Tag Archives: Mark Jenkins

Roadentia

As noted in a prior posting, we’ve been on the road lately, and the miles of wheeling south have made me think about, well, roads. Always, as we drive, I am aware of bisecting some landscape, of riding right through it at a speed that outpaces perception. Some of that thinking crystallized this morning when I read a posting – What Have Roads Wrought – on the New Yorker’s website.

As often happens when I read studies of ecological observation and effect, I thought of Henry Thoreau and the roads – both highway and railway – that passed by and, at times, animated his stay at Walden Pond. The pond’s east end is skirted by Route 126, and, famously, its west end has 1844’s Fitchburg Line as a tangent.

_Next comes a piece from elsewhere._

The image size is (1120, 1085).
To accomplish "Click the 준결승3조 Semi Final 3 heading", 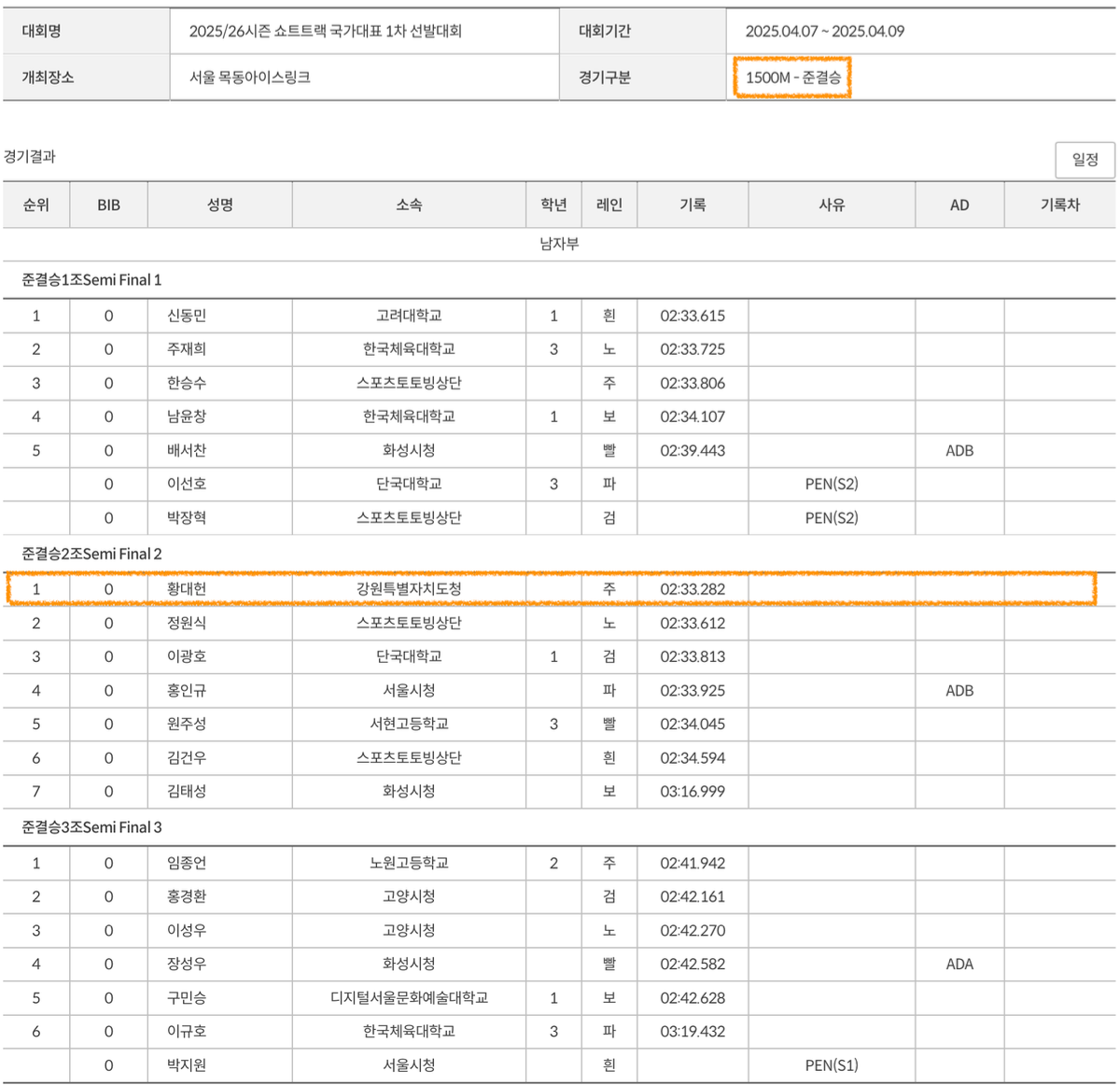I will (91, 827).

In the “Sounds” chapter, one of my favorite sections of Walden, Thoreau considers the complicated realities and possibilities of the train: it is both fearsome and expansive: “We have constructed a fate, an Atropos, that never turns aside (Let that be the name of your engine)…I am refreshed and expanded when the freight train rattles by me…I feel more like a citizen of the world [at the sight of the passing freight from around that world.]” The railroad is tireless and relentless and not subject to Nature, but it carries with it a broader sense of the world.

So too these other roads, the highways on which we drive.

Michelle Nijhuis’s New Yorker post – http://www.newyorker.com/tech/elements/roads-habitat-fragmentation?intcid=mod-latest – summarizes decades of some of the Manaus [Brazil] project’s research on habitat fragmentation brought on by our development of roads on which we drive our own “iron horses.” Chief among its findings are precipitous declines in species – flora and fauna – that arrive with roads; that seems especially true along the edges that line our roads. And, of course, the more roads we build the more edges we create.

What caught my eye (and returned me to Henry Thoreau) was the following statement from professor Nick Haddad of North Carolina State University:

The study also demonstrates, using a high-resolution map of global tree cover, that more than seventy per cent of the world’s forest now lies within one kilometer of such a [roadside] edge. “There are really only two big patches of intact forest left on Earth—the Amazon and the Congo—and they shine out like eyes from the center of the map,” Haddad said.

Two thoughts floated up from memory. The first took me back to Estabrook Woods, in my mind Thoreau’s north pole of Concord. In the early 1960s Concord businessman Tom Flint was flying back into Boston and doing what we all do when given a window seat – he was watching the strings and blobs of lights that show where we live. He noticed a large dark patch. “Where’s that undeveloped forest/land?” he wondered to himself. Flint discovered that it was Estabrook Woods, which turned out to be the largest contiguous patch of undeveloped land within the Rte 495 belt. Flint’s discovery launched a 30-year effort to keep Estabrook Woods intact, which, despite a Middlesex School intrusion for athletic fields, it mostly is today.

In Estabrook’s deepness, back from the roads that ring it, a walker can find goshawks, pileated woodpeckers, and Thoreau’s favorite bird, the wood thrush, all species that require uninterrupted forest.

Far (or not so) from the Madding Road

Far (or not so) from the Madding Road

The other thought is a common “game” for wilderness walkers – how far from a road are we? Or, put differently, what’s the most remote spot we can walk to (remote being defined as farthest from a road). It is – surprisingly or unsurprisingly – hard to get many miles away. In the lower 48 states, for example, the point of greatest remove from a road was tracked by Backpacker writer Mark Jenkins in 2008: “Astonishingly, in the entire continental U.S., coast to coast, Mexico to Canada, there is only one place left where you can get more than 20 miles from a road: in the greater Yellowstone region.” (See more at: http://www.backpacker.com/trips/wyoming/yellowstone-national-park/destination-nowhere/2/#bp=0/img1)

In “Sounds” the train goes by, and throughout the night Thoreau rides his most expansive vehicle, that of his imagination. The chapter ends decisively with an image of unfragmented Nature: “Instead of no path to the front yard gate in the Great Snow, – no gate,-no front yard,- and no path to the civilized world.”

IMG_0903

Back on the asphalt paths, I’m thinking again of Nijhuis’s post and this note: “Roads scare the hell out of ecologists,” William Laurance, a professor at James Cook University, in Australia, said. “You can’t be in my line of business and not be struck by their transformative power.”